A cold white light illuminates the tragic twilight from below.
Avarice, the she-wolf who "molte genti fe già viver grame" (made many people live wretchedly) tightly clasps the bag of her treasure to her breast making a pillow of it. Hand and face contracted into a continuous and terrible grimacing effort of possession. She sits on an even larger bag in precarious balance, almost clutching it between her legs, not realising she is crushing a faceless corpse, the apocalyptic emblem of the poverty of others, the ultimate wreck washed up to her by the vast ocean of hunger which devours thousands of skeletal, pot-bellied men, women and children every day. The air seems to echo with their endless wails.

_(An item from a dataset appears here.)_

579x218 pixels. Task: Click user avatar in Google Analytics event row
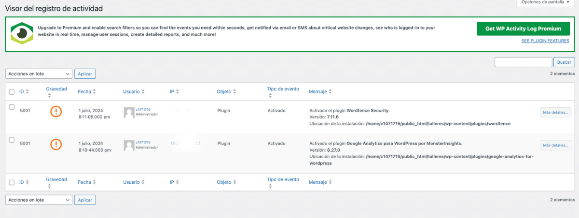coord(129,145)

Like a "lupa... carca nella sua magrezza" (she-wolf ... burdened by its thinness) or "usura che offende la divina bontade" (usury that offends divine benevolence), the woman clutches her treasure, anxious not to lose it but to make it grow, so the shadow clutches at her body and strips the flesh off her shapes. The angled and bowed glance cannot see. It is blinded - as Cyprian wrote - by a thick deep fog of avarice which deprives her of any splendour of truth. Her face is impassive. Her long slim body is exaggeratedly thin; her long, thin legs, sinewy like her foot, with only its tip resting on the ground.
It is all too easy to see in the two large bags a reference to those rocks which in Hell the miserly people push with their breasts, looked down on by Dante with cold disdain, reduced as they are to pure matter in movement having hidden their souls in matter itself.